Deni Afriadi
“Apakah anda senang ditipu?”.
Kalimat di atas
jika dilontarkan kepada pribadi kita masing-masing pasti akan menjawab “tidak”.
Ya, tidak ada seorang pun manusia yang ingin ditipu dalam hidupnya karna penipuan
adalah bentuk kejahatan yang sangat merugikan. Bahkan undang-undang negarapun
merumuskan hukuman terhadap kasus penipuan. Tetapi mengapa kita malah merasa
bosan ataupun mencela jika menyaksikan suatu sinetron, film ataupun pertunjukan
teater yang dimainkan oleh pemeran (aktor/aktris) yang tidak mampu berakting
dengan maksimal. Padahal kita menyadari bahwa akting adalah tipuan. Berarti
jika kita mengagumi akting aktor/aktris, secara tidak langsung kita juga senang
untuk ditipu.

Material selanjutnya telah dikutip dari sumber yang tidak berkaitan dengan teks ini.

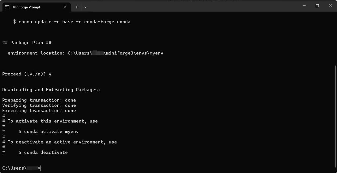Click the 'conda activate myenv' command text

coord(51,131)
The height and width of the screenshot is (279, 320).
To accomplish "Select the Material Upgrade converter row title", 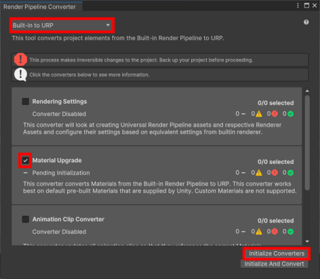I will point(57,161).
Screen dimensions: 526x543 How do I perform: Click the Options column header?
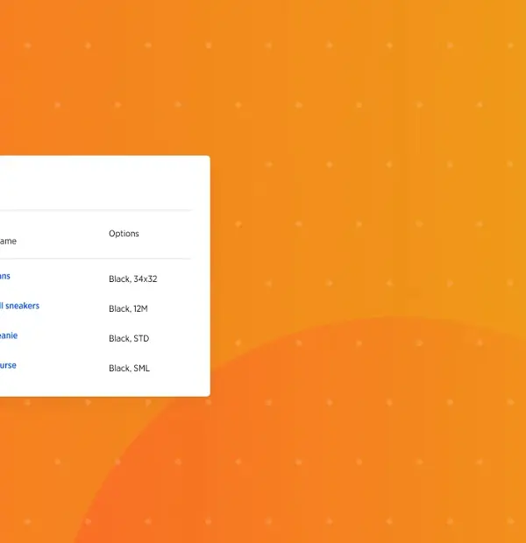[124, 234]
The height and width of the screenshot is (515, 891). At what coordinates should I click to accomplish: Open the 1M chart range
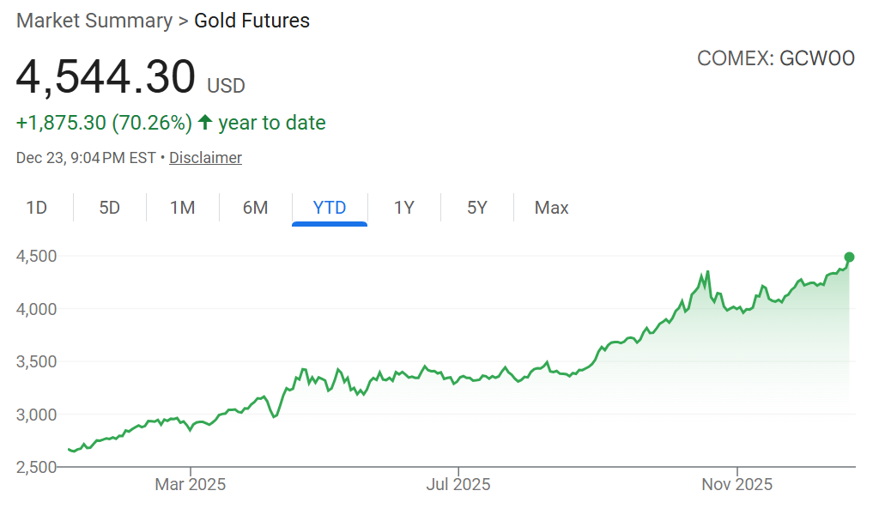(182, 208)
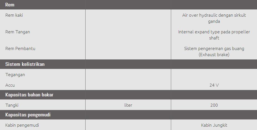Click the Accu row label
The width and height of the screenshot is (257, 130).
tap(10, 85)
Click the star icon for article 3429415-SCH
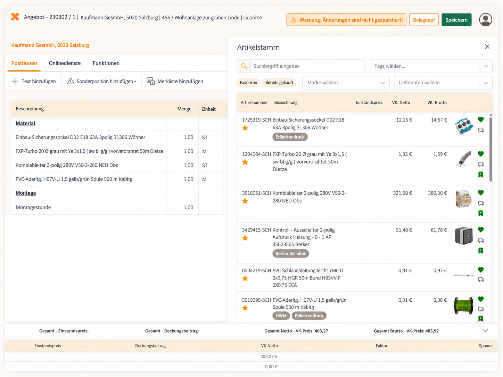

Sebaliknya “jujur” merupakan salah satu sifat terpuji yang
dikagumi dan didambakan oleh setiap manusia. Tidak mudah melakukan kejujuran
apalagi ketika kejujuran tersebut dihadapi dengan pilihan. Nah, bagaimana
seandainya jika seseorang melakukan kedua sifat tersebut dalam waktu dan
keadaan yang bersamaan? Mungkin akan dapat penilaian 50:50 jika dihadapkan
dengan dosa dan pahala.
Tidak mudah menjadi
seorang penipu yang jujur. Keselarasan antara fisik, vokal maupun rasa terasa
kurang memadai tanpa adanya kecerdasan yang digunakan dengan cepat, cermat dan
tepat. Oleh karena itu proses secara langsung maupun tidak langsung harus mampu
dilakukan oleh seorang calon aktor untuk menemukan kejujurannya dalam ‘menipu’.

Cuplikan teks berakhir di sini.